◆ WHAT TO WORK ON:
Repeat the lines from the one containing "Where should I" through the end of the listing exactly, both ends included. Do not carry over any pictures.

****************

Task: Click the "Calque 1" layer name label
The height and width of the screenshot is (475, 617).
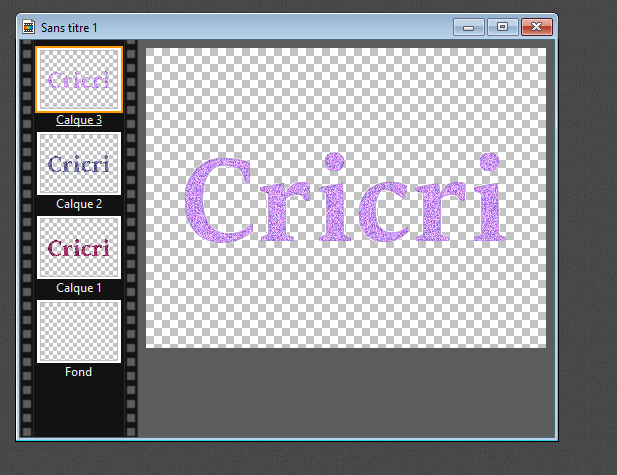Action: (79, 288)
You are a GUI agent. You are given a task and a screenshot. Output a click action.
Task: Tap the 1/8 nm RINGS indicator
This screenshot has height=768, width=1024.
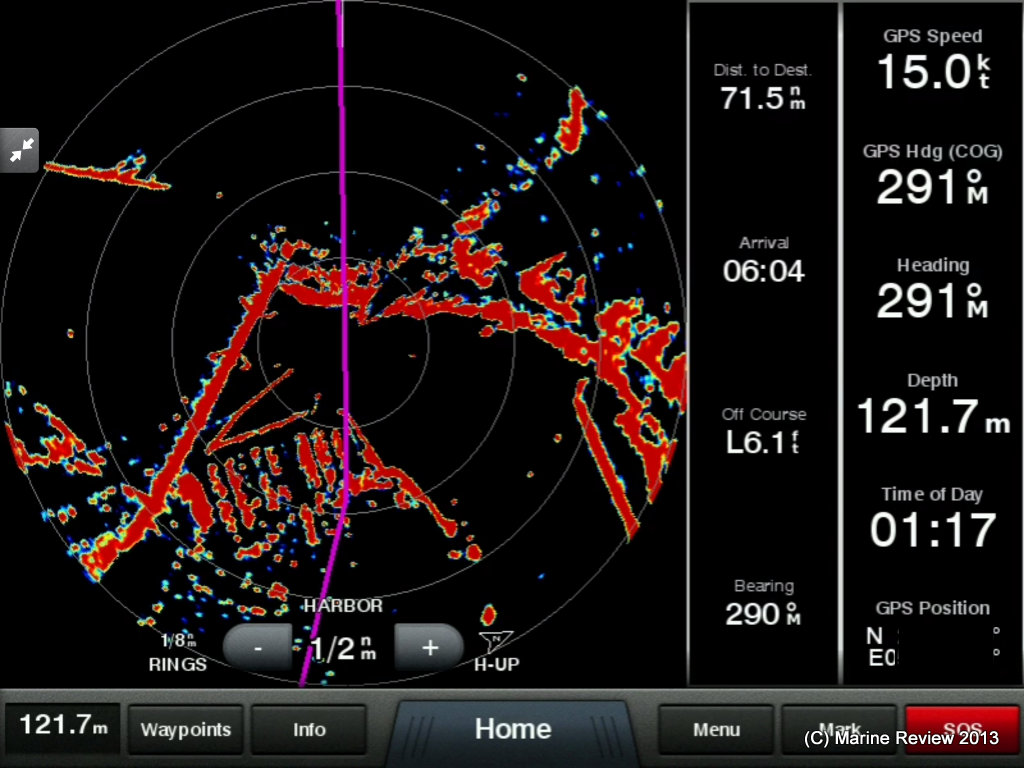click(x=178, y=651)
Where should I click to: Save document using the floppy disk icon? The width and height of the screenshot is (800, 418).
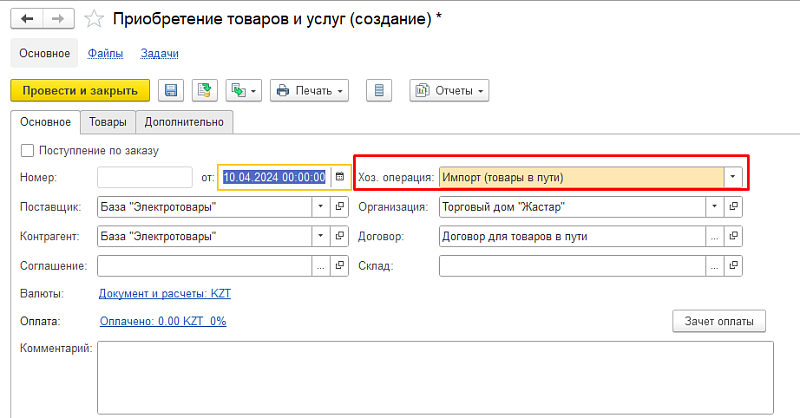click(x=171, y=91)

****************

◆ ANSWER BOX:
Where should I click to: Save document using the floppy disk icon? The width and height of the screenshot is (800, 418).
click(x=171, y=91)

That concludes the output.